Late in the US session brought the weekly oil inventory private survey from API. This showed that U.S. crude oil, gasoline and distillate stocks all rose last week. Crude stocks rose by more than 4 million barrels in the week ended May 31, against analysts' forecasts for a circa 2 million-barrel draw. Gasoline stocks also rose more than 4 million barrels, a much bigger build than the 2 million-barrel increase expected. Quite the bearish surprises. The official US government inventory report for the week is due Wednesday morning US time, at 10am Eastern.

Oil prices dipped, but have since retraced.

Reserve Bank of Australia Governor Bullock spoke in parliament today, before an upper house Economics Legislation Committee. Bullock didn’t add to what we already know.

Japanese wages data for April followed, base pay jumped by its largest since 1994. Efforts by the Japanese administration and large firms to grant three-decade high wage rises are showing up in the data. Having said this, inflation-adjusted, ‘real’, wages fell for the 25th consecutive month. USD/JPY has risen on the session, retracing a portion of its big fall on Tuesday. Japanee importers notable bids today.

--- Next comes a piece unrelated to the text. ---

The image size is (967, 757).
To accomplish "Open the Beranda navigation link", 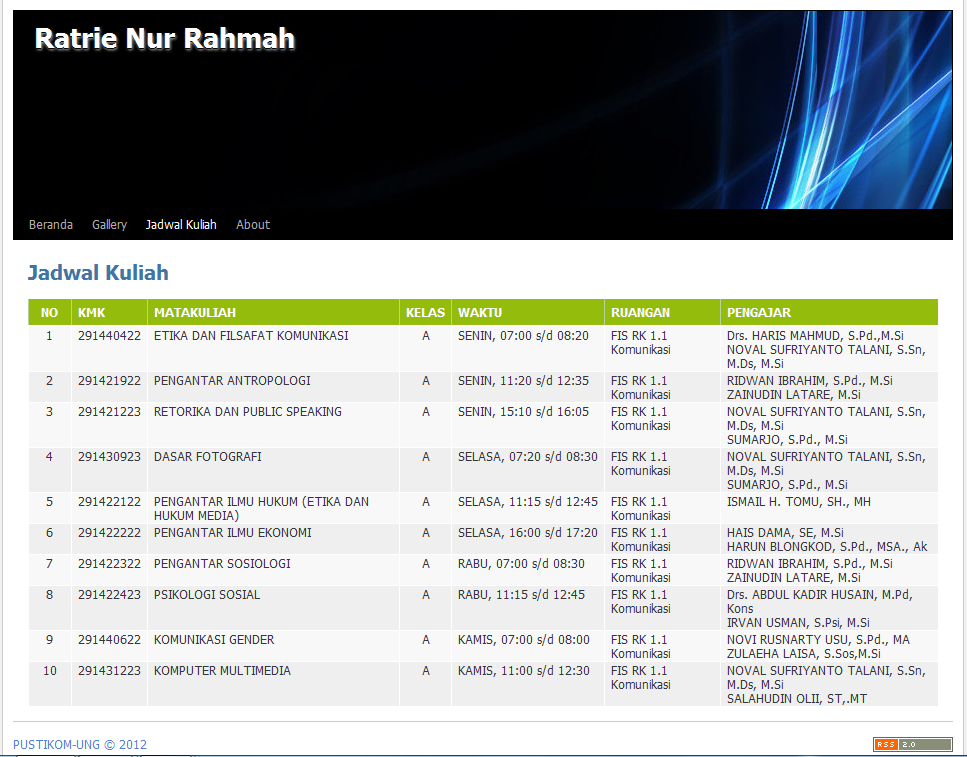I will [x=50, y=225].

Australian Q1 GDP came in lower than consensus expectations at just +0.1% q/q / +1.1% y/y. The implied RBA estimate was around +1.3%. In per capita terms the economy shrunk (-0.4% q/q and -1.0% y/y). If there is a positive to come from the data its that household spending (a surprise jump) was resilient. The savings rate did decline though, indicating a further run-down of extra savings accumulated during the pandemic.

AUD/USD popped a little higher after the data (NZD/USD up also), with some citing the better household spending data in the numbers as a reason for the RBA to be not too concerned with cutting rates soon.

China's services PMI (Caixin) in May accelerated at its fastest rate in 10 months. Employment expanded for the first time in four months.

Apart from JPY and AUD already mentioned there isn’t much to report on major FX rates. GBP inched a little stronger against the dollar. EUR/USD is little changed, as is USD/CAD ahead of the Bank of Canada decision due today (previews above).